ウサギが食べると有害が予想される植物(川崎市多摩区、オダガワ動物病院)
2019.10.08更新
■ウサギが食べると有害が予想される植物
当院のウサギの診療で、有毒植物による中毒は殆ど経験はありません。
この項ではこれまで『ウサギの本』や『ネットに記載された』ウサギが食べると有害が予想される植物を紹介します。なおここに紹介されていなくても、有害が予想される植物もあると考えられています。
また実際、どのくらい食べたら中毒がでるかなど詳細はよくわかいつていません。ヒト、イヌ、ネコで中毒がわかっている植物などもあげないことが賢明です。
現在は動物病院、ペットショップ、ネツトなどで良質のウサギの食事(ペレット、牧草など)はいつでも購入可能です。興味本位で自宅近くに生えている植物をあげることはやめてください。
野生のウサギは親から食べて良い草、悪い草を習うそうです。しかしペットウサギはどんな草でもたべてしまう傾向があるとされています。
ひとたび中毒になれば、ウサギは嘔吐が殆どできないため、イヌ、ネコに比べて治療が大変です。
これら有毒な植物は野草と園芸用植物に分かれます。
ハーネスなどつけて散歩にいかれる方は薬草に注意が必要です。野草の種類も重要ですが、除草剤など行ってないか情報収集も大切です。
余談ですが当院ではハーネスをつけて散歩に行ってネコに襲われたウサギの診療を数例経験しているため、危険が多いと判断して薦めていません。
園芸用植物は購入時に種類に気をつけてください。ウサギに中毒のある植物を購入しなければならない際は手の届かない場所にお願いします。
■ヒガンバナ科(ヒガンバナ、スイセン、キツネノカミオリ)
ヒガンバナ(西方寺、10月)
ヒガンバナの花は、名のごとく彼岸の頃ニョキニョキと生えてきます。花が終わる頃に濃い緑色の葉が出て、翌年の3~5月に枯れます。葉と花が別々の時期に現れる植物です。
二ホンスイセン(吾妻山公園、1月)
スイセンは日当たりのよい砂質土壌の公園などで生育します。球根を秋に植えつけることで、1-2月に彩る代表的な花です。
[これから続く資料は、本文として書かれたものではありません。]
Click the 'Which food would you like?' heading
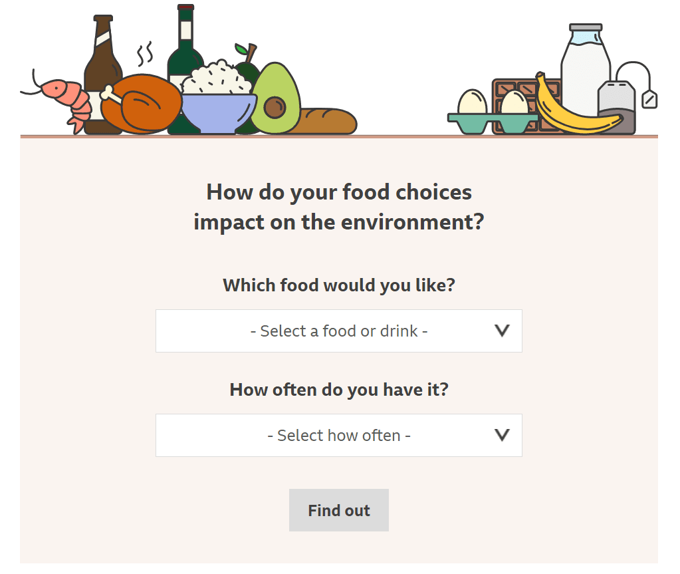This screenshot has width=680, height=574. [339, 285]
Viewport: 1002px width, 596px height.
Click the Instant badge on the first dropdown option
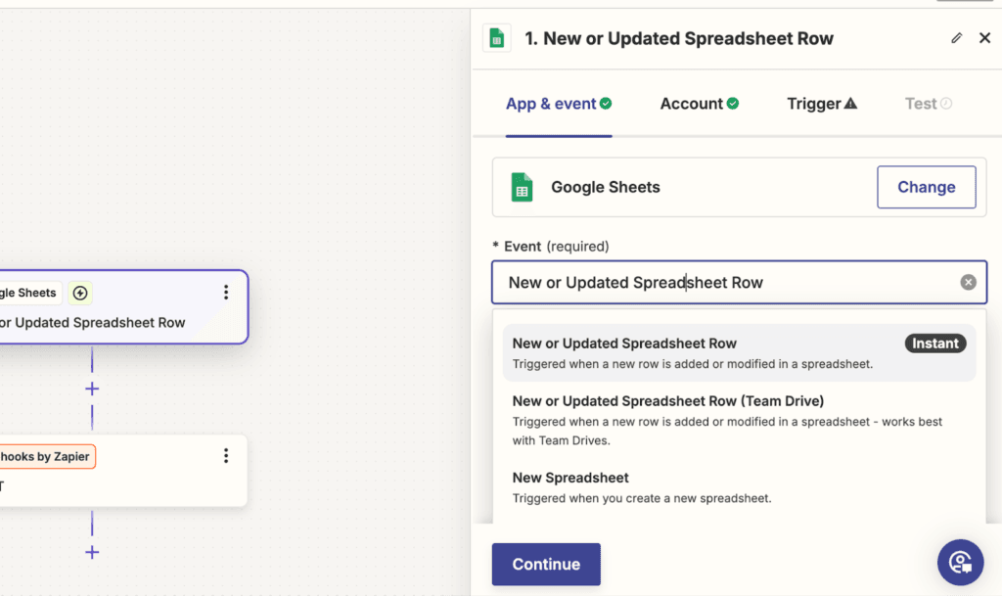click(934, 343)
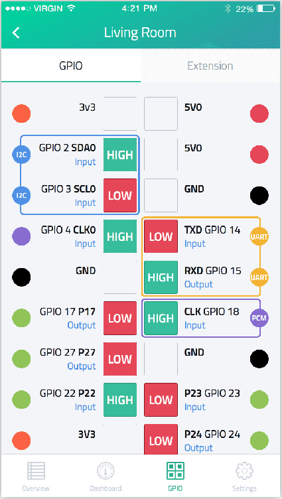Toggle the LOW state of GPIO 3 SCL0
Screen dimensions: 282x499
pyautogui.click(x=120, y=195)
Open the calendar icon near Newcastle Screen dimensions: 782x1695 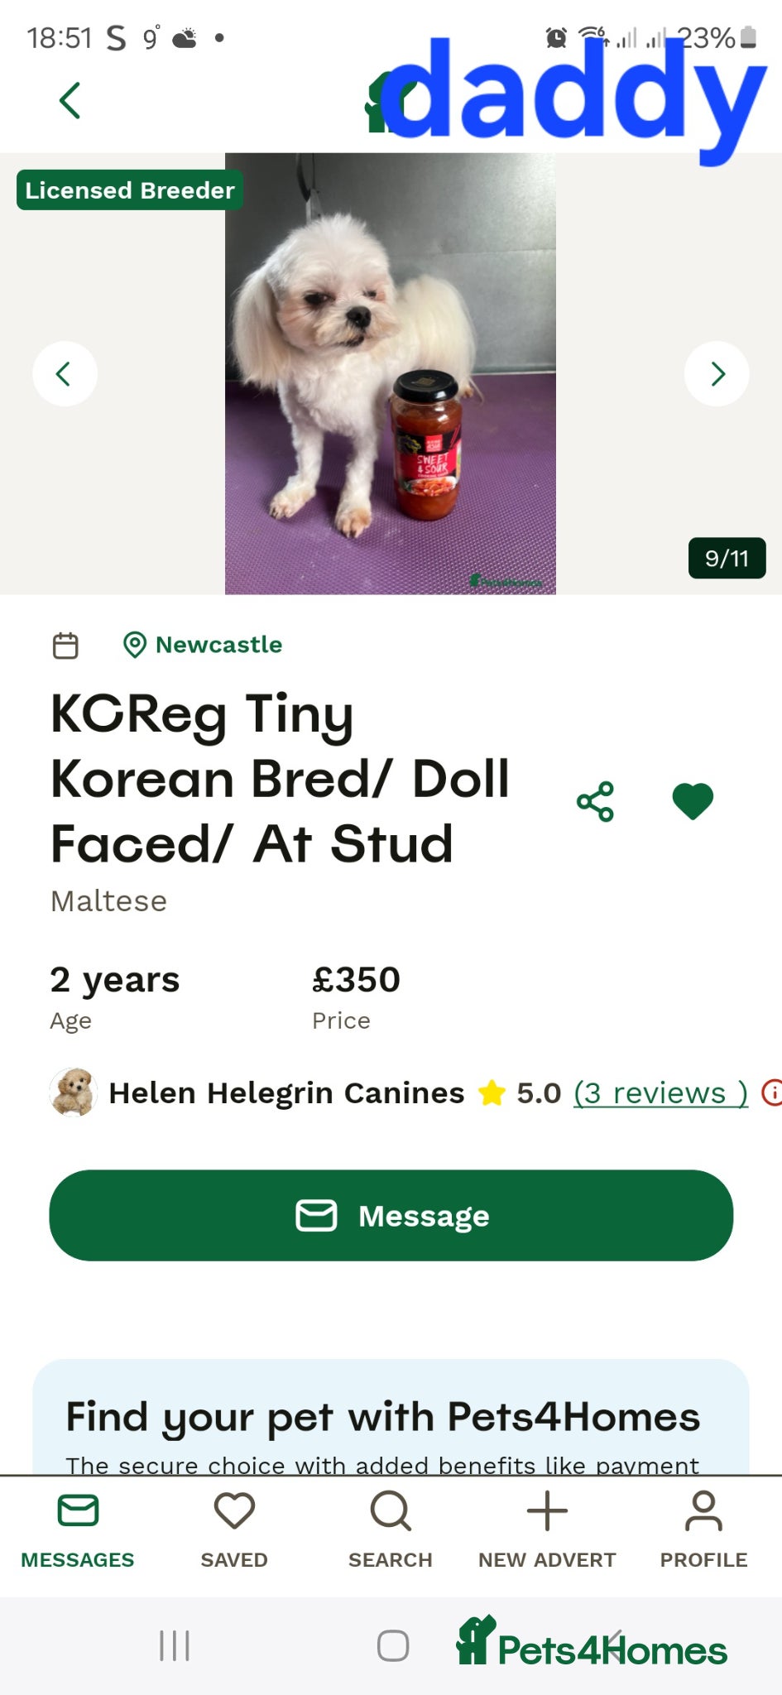[65, 645]
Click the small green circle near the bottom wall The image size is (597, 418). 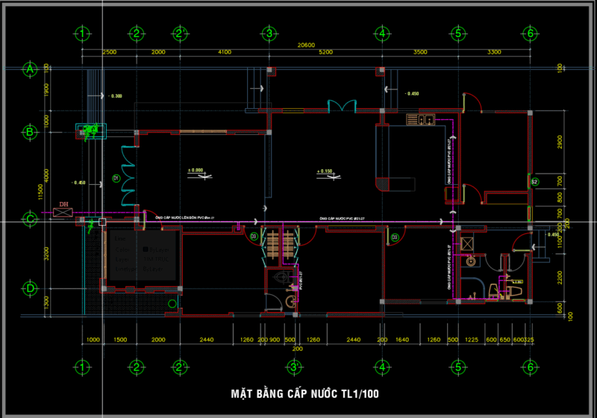(173, 303)
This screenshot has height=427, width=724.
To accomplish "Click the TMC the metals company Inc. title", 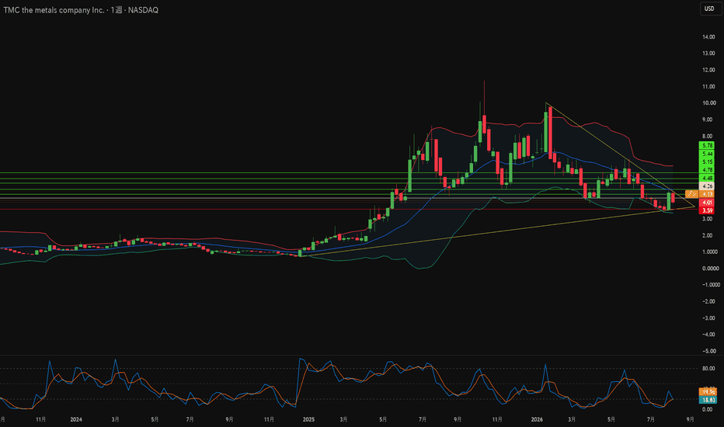I will pyautogui.click(x=54, y=9).
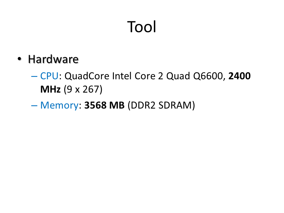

寒さに強い植物で室内でも簡単に栽培できることから園芸用も多くあります。
■ユリ科
ユリ(ところざわゆり園、7月)
ユリはネコで腎臓障害をおこすことは知られてますが、ウサギでも同様のケースが報告されています。季節になると切り花が売っています。
余談ですが私の暮らしている神奈川県の県花はヤマユリになります。
■ツツジ科(シャクナゲ、アセビ)
シャクナゲ(笠取山、6月)
写真は野生のシャクナゲですが、園芸用でも販売されています。
アセビ(高尾山、4月)
同様に写真は野生のアセビですが、園芸用でも販売されています。
■ナス科(チョウセンアサガオ、ヒヨドリジョウゴ)
チョウセンアサガオ(東京都薬用植物園 9月)
チョウセンアサガオは、麻酔時、前投薬剤で使用するアトロピンの原料になります。ウサギの約60%はこのアトロピンを分解する酵素をもっています。そのため他の動物に比べると中毒は起こりにくいと考えられますが詳細は不明です。
■ヒルガオ科(各種アサガオ)
アサガオ(種類は不明、神代植物公園 9月)
アサガオは、種に含まれるファルビチンが下痢、腹痛、嘔吐を起こすされています。種類によっては種、蔓、花、また葉にアルカロイドを含みますので注意は必要です。
■キョウチクトウ科(ニチニチソウ、キョウチクトウ)
ニチニチソウ(東京都薬用植物園 7月)
園芸用でも売られています。抗がん剤ビンクリスチンの原料になった草木で有名です。
■イチイ科(イチイ)
イチイ(星薬科大、6月)
北海道の留萌ではかってニシン漁で栄えたころ、付近の木を伐採して暖房に使用してました。しかしこのイチイは木が硬いため伐採がされず今でも防風木として活躍しています。他にもその特性を利用いて家の垣根にもよく使用されています。このイチイは条件がよければ秋9-10月に赤い実をつけます。有毒物質はこの赤い実を除きがあります。また近年は抗がん剤パクリタキセルの原料になった樹木で有名です。